Growth, investment, a business-friendly environment and even the social economy have been on Prime Minister Alexis Tsipras’s mind over the past few days. It is often the way that Greek premiers start to think about these kinds of things ahead of the Thessaloniki International Fair (TIF), where they set out their government’s economic vision and hear firsthand from the country’s businesspeople.
Tsipras is due to take part in TIF this weekend but one has to wonder whether his newfound interest in what drives and impedes the country’s economy has come far too late.
The gross domestic product data for the second quarter (Q2) of the year published on Friday by the Hellenic Statistical Authority (ELSTAT) means that Tsipras can at least go to Thessaloniki in the knowledge that despite everything that has happened in 2017 and previous years, a recovery is gradually emerging.
ELSTAT’s figures showed that seasonally adjusted GDP grew by 0.5 percent compared to the previous quarter, when there was also a rise of 0.5 percent. On an annual basis, the increase in Q2 GDP reached 0.8 percent. Increases in consumption and exports were the key drivers for the continuing expansion of the country’s economy.
Also, in other positive economic news on Friday, the Purchasing Managers’ Index (PMI) published by Markit showed significant improvement in the Greek manufacturing sector. The PMI reached 52.2 points in August, which is the highest that it has been for nine years.
The improvement came from an increase in new orders from both domestic and foreign clients, which led to firms hiring at the highest rate since January 2000. Purchasing activity also climbed to its highest level since 2009. Manufacturing firms expanded their output at the fastest rate for 40 months.
For a minute, it seemed that Greece’s numbers had been mixed up with another country’s – one that had not been under a program for seven years, had not seen a quarter of its economy disappear and had not paid the price for vacillation and political timidity.
However, even during these dark years for the Greek economy, there have been bright moments in the past. In 2014, for instance, growth made its first reappearance since 2008. Breakthroughs like this, though, have been short-lived. Political instability and a restrictive policy mix have repeatedly stamped out any budding recovery.
The challenge for Greece over the last few years has not been just to produce hopeful signs but to hoist itself onto an irreversible path toward a sustainable recovery. What is called for now, is not just for there to be fireworks, but for the light to be let in.
The two quarters of growth seen this year are not strong enough to make it certain that Greece will meet the target it has set in its 2017 budget, which is for the economy to grow by 1.8 percent of GDP by the end of the year. The second half of the year will have to beat expectations for this goal to be achieved.
While another record-breaking tourism season will undoubtedly help push the Greek economy along, there will be considerable pressure on local taxpayers as income tax, property levies and road tax are all due in the remainder of the year.
The other potential threat to the evolution of GDP figures over the second half of the year is, as always, the next program review that has to be carried out by Greece’s lenders. Direct talks will resume this month and the mission chiefs from the institutions are due back in Greece during the second half of October.

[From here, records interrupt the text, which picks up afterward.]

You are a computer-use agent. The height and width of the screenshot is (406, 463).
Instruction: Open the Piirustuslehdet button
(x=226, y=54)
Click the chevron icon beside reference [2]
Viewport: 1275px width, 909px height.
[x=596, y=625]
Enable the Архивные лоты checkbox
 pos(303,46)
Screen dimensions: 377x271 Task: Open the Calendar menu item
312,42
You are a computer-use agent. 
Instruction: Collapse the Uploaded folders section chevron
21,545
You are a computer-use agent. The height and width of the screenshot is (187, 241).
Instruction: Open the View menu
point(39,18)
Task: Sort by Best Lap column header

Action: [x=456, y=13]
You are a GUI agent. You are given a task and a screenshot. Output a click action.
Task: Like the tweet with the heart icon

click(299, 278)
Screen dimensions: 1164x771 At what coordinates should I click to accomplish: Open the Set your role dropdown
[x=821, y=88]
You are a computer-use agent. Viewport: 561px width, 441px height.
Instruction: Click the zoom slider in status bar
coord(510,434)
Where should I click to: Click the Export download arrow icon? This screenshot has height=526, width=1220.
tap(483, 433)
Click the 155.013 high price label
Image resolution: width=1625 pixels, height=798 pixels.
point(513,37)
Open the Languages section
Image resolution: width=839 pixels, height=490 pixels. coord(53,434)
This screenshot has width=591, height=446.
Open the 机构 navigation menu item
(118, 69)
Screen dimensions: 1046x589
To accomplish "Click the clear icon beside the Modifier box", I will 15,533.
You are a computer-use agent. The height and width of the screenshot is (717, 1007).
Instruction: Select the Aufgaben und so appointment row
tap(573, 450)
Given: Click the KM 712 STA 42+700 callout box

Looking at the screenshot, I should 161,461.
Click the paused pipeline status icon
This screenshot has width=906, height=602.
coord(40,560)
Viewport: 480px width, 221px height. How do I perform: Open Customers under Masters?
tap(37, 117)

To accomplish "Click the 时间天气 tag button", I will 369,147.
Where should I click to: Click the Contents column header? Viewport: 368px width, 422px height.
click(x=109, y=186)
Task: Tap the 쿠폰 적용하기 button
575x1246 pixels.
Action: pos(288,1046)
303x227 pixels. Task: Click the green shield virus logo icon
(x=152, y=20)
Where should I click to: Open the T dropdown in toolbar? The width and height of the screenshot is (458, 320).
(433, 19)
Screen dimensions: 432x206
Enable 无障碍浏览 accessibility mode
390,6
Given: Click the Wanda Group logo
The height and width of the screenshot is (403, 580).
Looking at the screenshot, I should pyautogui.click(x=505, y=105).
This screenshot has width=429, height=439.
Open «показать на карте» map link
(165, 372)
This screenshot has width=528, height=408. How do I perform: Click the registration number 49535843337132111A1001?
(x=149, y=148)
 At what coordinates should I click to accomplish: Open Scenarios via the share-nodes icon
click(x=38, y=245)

One of the reasons there are doubts over whether the 1.8 percent of GDP target will be met is that the first six months of this year were riddled with uncertainty about if and when the previous review would be completed. The next one, the third review, should not be as complicated but if it is dragged out as well, the rosier picture for the Greek economy will soon be blotted out by deteriorating sentiment, political battles and fresh doubt about the future.
The other element that has to be brought into the discussion about a sustainable recovery is the conditions for doing business in Greece. There are still significant barriers to investment, which range from the judicial system’s questionable ability to enforce contracts to the suffocating level of taxation for business based here or looking to set up operations in the country.
At 29 percent, the corporate tax rate is several points above the eurozone average, while the tax wedge for individuals stands at 40.2 percent, according to the Organization for Economic Cooperation and Development. This is four points above the average for the 35 OECD countries.
As far as justice is concerned, in Greece it takes an average of 3.5 years to resolve an insolvency, which is second only to Romania in the European Union. The average time for competition cases to be heard exceeds 1,000 days.
The other obstacle to growth is the public administration, through which so many things run. It has shrunk in terms of staff and spending since 2010 but numerous inefficiencies remain, such as licensing procedures and complex tax regulations.
In this respect, it was not a surprise to see the Greek prime minister, while out on his growth promotion offensive, unveil plans for improvements to the civil service. These include hiring new graduates to work in the public sector next year, ensuring that cash transactions between citizens and the public administration end by 2020 and digitizing the process for issuing business licenses.
The plan seems to contain proposals that are welcome but one has to wonder whether this has come too late to make a difference and whether, like the nascent recovery, it will turn out to be as convincing as Greece needs it to be.